Insisting that you’re never too old for high-flying adventure, John Glenn - the first American to orbit Earth and, not coincidentally, an influential senator - is this close to blasting back into space this year.
At the age of 77.
NASA is leaning toward approving his 10-day flight aboard shuttle Discovery in October. A decision could come in a few days.
“We’re certainly looking at it,” NASA spokesman Brian Welch said Wednesday. “We take him seriously. There’s a lot of buzz about it around here.”
That’s A-OK with Glenn. “I’m keeping my fingers crossed,” he said this week.
Though some see it as a stunt and an expensive ego trip, others say: What the heck? Why not?
“It’s great. There’s hope for us all,” said John Pike, 44, space policy analyst for the Federation of American Scientists, a group often critical of NASA. “This is basically an inspirational adventure, and John Glenn is a national treasure.”
One of the original Mercury astronauts, Glenn made history on Feb. 20, 1962, when he orbited the planet in the tiny Friendship 7 capsule. Many still remember the stirring countdown: “Eight, seven, six. Godspeed, John Glenn. Three, two, one. Ignition!”
A few minutes later, Glenn looked down upon Earth, 160 miles below.
He savored a panorama never before seen by an American. “Oh,” he said, “that view is tremendous.”
But Glenn never returned to space, reportedly because NASA feared negative publicity if any harm befell its most luminous hero.

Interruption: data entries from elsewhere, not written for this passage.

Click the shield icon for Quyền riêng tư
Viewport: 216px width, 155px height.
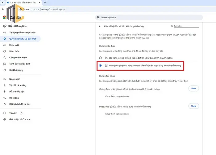tap(5, 39)
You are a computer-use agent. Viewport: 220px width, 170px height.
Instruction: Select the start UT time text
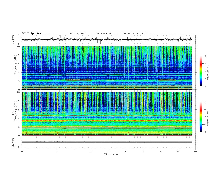point(134,33)
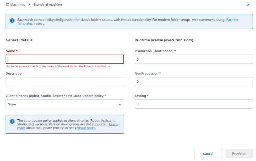Click the Machines laptop icon in breadcrumb
Screen dimensions: 256x161
[8, 5]
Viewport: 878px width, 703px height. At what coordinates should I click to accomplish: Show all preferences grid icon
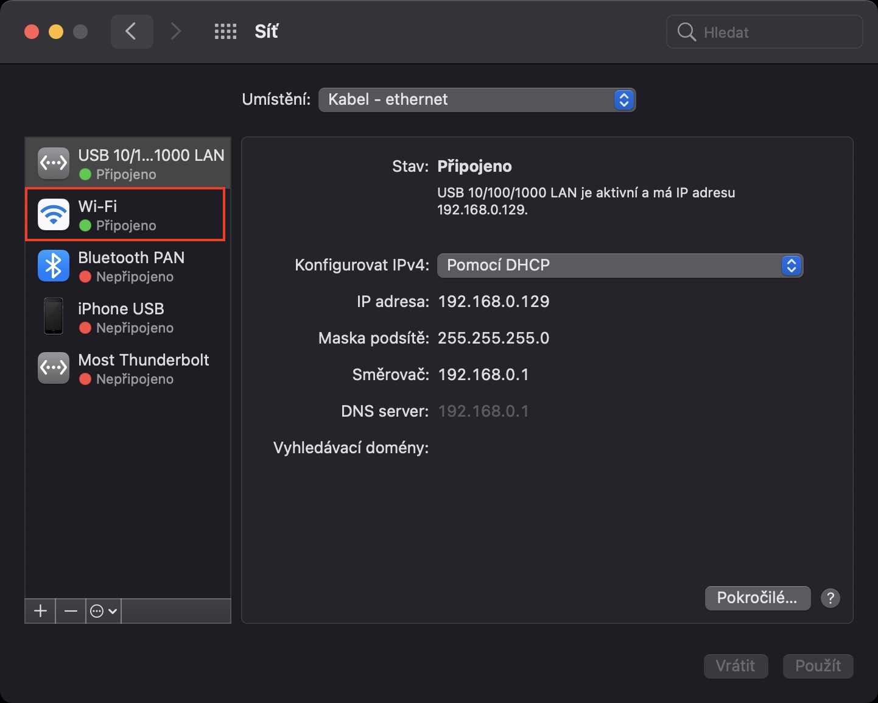[225, 32]
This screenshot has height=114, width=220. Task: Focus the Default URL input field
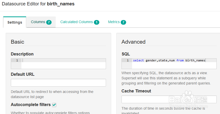point(58,83)
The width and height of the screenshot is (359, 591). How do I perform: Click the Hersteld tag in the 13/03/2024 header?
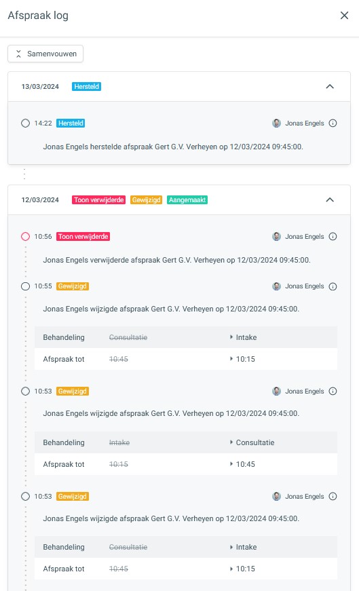click(x=86, y=87)
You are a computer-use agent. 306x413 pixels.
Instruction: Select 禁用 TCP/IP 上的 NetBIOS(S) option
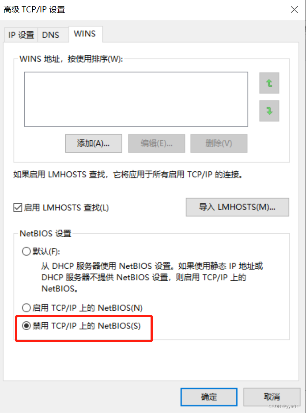tap(26, 326)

A U.S. senator who soon will retire after 23 years in office, Glenn has been lobbying for a last orbital hurrah. He said he’s the ideal guinea pig for a NASA study on similarities between the effects of weightlessness in space and aging on Earth.
“It’s a great opportunity to learn,” he said. “It’s a good research project.”
The oldest American ever to fly in space was astronaut Story Musgrave, who was 61 during his final shuttle mission in October 1996.
NASA Administrator Daniel Goldin apparently likes the idea of Glenn returning to space, though he said he wanted to make certain the flight has “meritorious” scientific value.
“We don’t just fly people into space without a mission,” he said.
In addition, safety remains an issue. After carrying then-Rep. Bill Nelson of Florida and Sen. Jack Garn of Utah into orbit, NASA ended its “Civilian in Space” program when the Challenger disaster claimed teacher Christa McAuliffe and six other crew members in 1986.
But Glenn, who turns 77 in July, said he has no fear for his safety and is in excellent physical shape. Aides said he lifts weights and “power walks” two miles daily.
Said Glenn: “I’m ready. It’s up to them.”